Physical AI and Autotasking
At the core of Proxie’s capability is its real-time world-model (RTWM), which it builds on the fly to self-identify work that needs to be performed. Cobot calls this Autotasking—it runs with no software integration and requires no human dispatcher. On-robot AI compute handles task inference locally, eliminating cloud dependency for core execution. Proxie’s ScoutSense sensor technology sees the workplace from human eye level, plans and sequences work, and audibly announces each action before moving.
Cobot’s Vista AI console provides operators with real-time visibility into every task as it is created, queued, and completed. It tracks fleet status and surfaces operational patterns, enabling teams to intervene before issues affect a shift. Unlike traditional business intelligence tools that explain past events, Vista manages current operations and helps shape what happens next.
“For decades, deploying robots has meant choosing between mobility and dexterity, and always required custom software integration,” said Brad Porter, founder and CEO of Cobot. “Our second-generation Proxie brings all of that together in one platform we designed end-to-end. It moves, manipulates, and orchestrates its own work. The robots identify what needs to be done, announce what they’re going to do, and then they just do it.”
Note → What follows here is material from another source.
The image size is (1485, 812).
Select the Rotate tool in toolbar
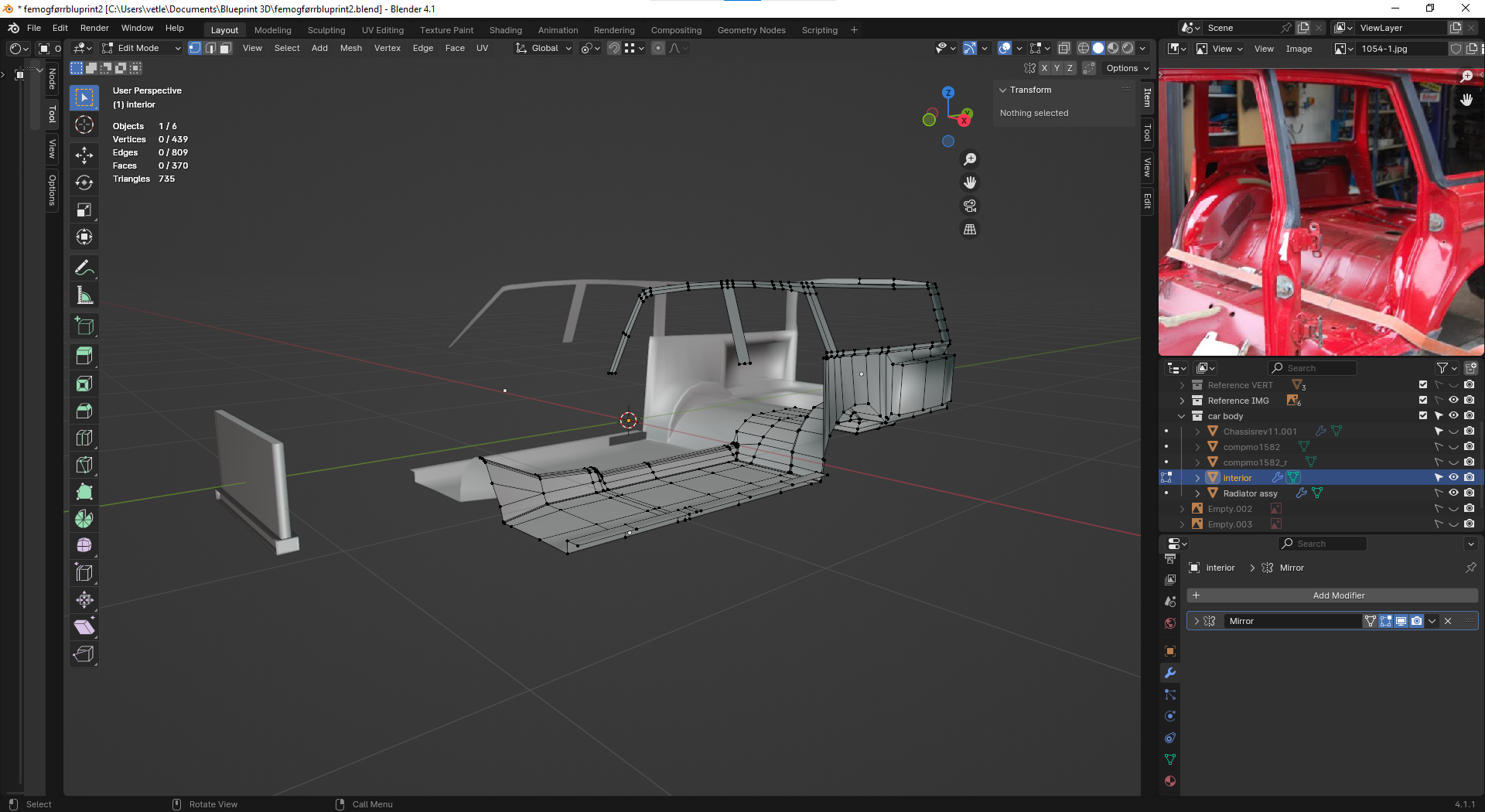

Partnerships with NVIDIA and AWS
Cobot has expanded collaborations with NVIDIA and AWS to power Proxie’s AI and fleet intelligence. The NVIDIA Jetson platform provides on-robot compute for real-time perception, planning, and local task inference, enabling core work to execute on the edge. Cobot also works with NVIDIA Robotics on Isaac Sim and Omniverse NuRec for simulation, turning real-world deployment data into repeatable scenarios that accelerate validation and rollout.
“Physical AI is moving into real-world operations, where robots need to understand dynamic environments, reason in real time, and work safely alongside people without months of custom integration,” said Amit Goel, head of robotics and edge AI ecosystem at NVIDIA. “Cobot’s integration of NVIDIA Jetson for on-robot AI compute and NVIDIA Isaac Sim for simulation and validation helps Proxie move from development to deployment faster, bringing more adaptable automation to hospitals, logistics and manufacturing environments.”
AWS serves as the cloud backbone for Cobot’s fleet-level intelligence, powering Vista and Autotasking, enabling model training behind Proxie, and turning individual robots into a continuously improving autonomous fleet.
Availability and Pricing
The second-generation Proxie is available to order now starting at $5,000 per month. Cobot will demonstrate the platform daily at Automate 2026, June 22–25, at McCormick Place in Chicago, in booth #1684 within the Humanoid Pavilion hosted by NVIDIA.